The world is, however, ready for a change Lyon believes, as demonstrated by the epic failures of the last decade: ourfailure to predict the danger of an unregulated financial market  has proven catastrophic, as have interventions in Iraq and Afghanistan. Both prove what happens when policy is based on a flawed model. Lyon believes Simudyne — a neat package of system dynamics and agent-based modelling, visualised in 3D virtual realities via algorithms — provides the disillusioned with a new way to fail safely. Policymakers can run simulations with meticulous detail thousands of times to allow for insights and generate statistical distribution.

It took a near total economic collapse for Alan Greenspan, former chairman of the US Federal Reserve, to realise the flaw in his policy. And Lyon argues his mistake was not just to wait for real-world failure to realise that flaw, but to place trust — an inherently human characteristic — in other humans. Greenspan believed in a free-market run by rational people, who would always act to protect shareholders to maintain the status quo. Catastrophe has too often followed the errors of individuals. So why not let the machine do some of the heavy lifting, and point out our mistakes before we make them?

“For every single exceptional human, there are a million David Brents out there,” says Lyon, “we’re trying to equip humans with the ability to interact with computers that allow humans to better understand the consequences of decisions.”

So far it’s been used it to create realtime emergency response solutions (in a trial 98 percent of actors received the correct escape route on their phones when trapped in a tunnel), map the US healthcare system and replicate an entire country of three million people.

But it’s in counterinsurgency operations where the applications get most messy, risky and — if they work — perhaps most revolutionary. Simudyne has worked on defence projects in Afghanistan and Iraq, working with local businesses and elders and using open source intelligence from the World Bank, IMF, UN Agencies, charities and NGOs.

There was a precursor to Simudyne’s work, in the form of the COIN (Counterinsurgency) Dynamics Afghanistan Stability Chart. It’s a mathematical model to describe counterinsurgency, but to the untrained eye the chart’s a mass of neverending circles pointing back at our own failure to comprehend it. General Stanley McChrystal famously said “When we understand that slide, we’ll have won the war”. Lyon tells us, “I would have said ‘you’re absolutely right sir, if you had understood this, you would have won the war’”. It measured the turning point from civilian to insurgent, taking into account things like accessibility to guns and opportunity. Its says increasing the killing and detaining of insurgents increases the flow of new recruits, but Lyon believes simulation can also help us understand why that happens, and why getting the ratio of things like counterinsurgent troops dedicated to combat or intelligence patrols right can positively affect the outcome.

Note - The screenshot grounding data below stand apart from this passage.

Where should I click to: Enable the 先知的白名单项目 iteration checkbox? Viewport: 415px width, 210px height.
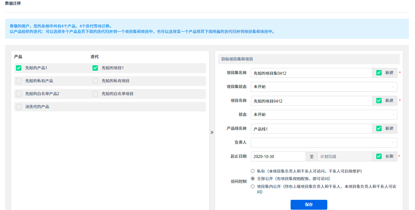tap(95, 94)
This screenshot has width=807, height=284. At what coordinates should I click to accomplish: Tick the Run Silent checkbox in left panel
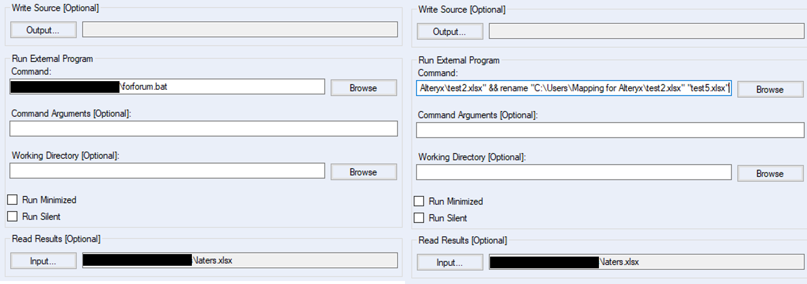(x=13, y=217)
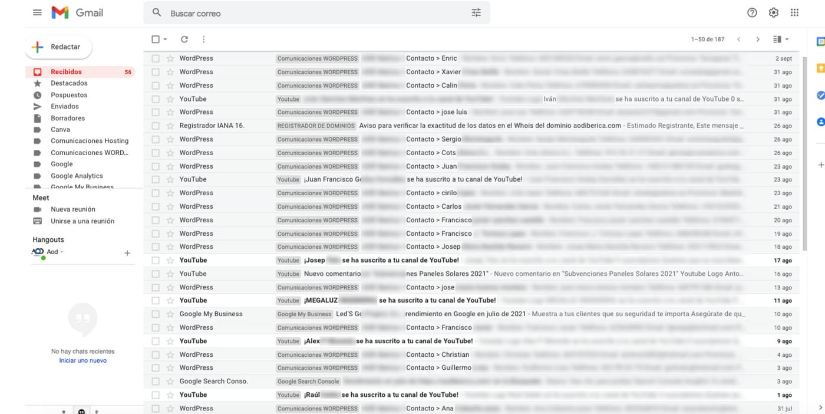The image size is (825, 414).
Task: Tick the checkbox for Google My Business email
Action: (x=156, y=314)
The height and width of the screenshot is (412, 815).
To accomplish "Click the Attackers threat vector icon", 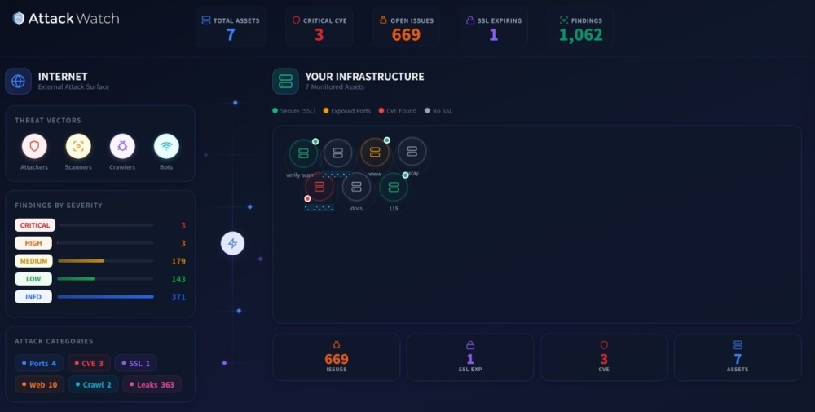I will [x=34, y=147].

The point of an all-encompassing system like Simudyne’s is to seek out the “unintended consequences” of our best intentions. And it’s during counterinsurgency these are perhaps greatest. The system provides another point of view, highlighting things policymakers may never have thought of. When mapping the US healthcare system, for instance, it showed people were not using bike paths planners had spent millions on, because not enough was spent on policing — people were wary of crossing dangerous areas to reach those paths. “These obstacles frustrate our best intentions — we have to connect them together and allow decision-makers to play the game.” Like a pilot training for hours in a simulator, they know it will be different in the real world, “but the more training they have, the more likely they are to survive.”

Fortunately, the article goes on to cite some skeptics, who bring as back to earth. “You can have a sophisticated set of simulations and very smart people working on them, but if your assumptions are wrong it’s worthless,”  warns Celeste Ward Gventer. Phil Sabin also nails it:

Philip Sabin, a professor of strategic studies at Kings College London, argues the variables that matter most only occur to us once they’ve happened. This, is why presumptions will drive failure. In Afghanistan and Iraq allied forces instigated the insurgency, in part because they were operating off a bad model and poor assumptions that failed to take one key thing into account.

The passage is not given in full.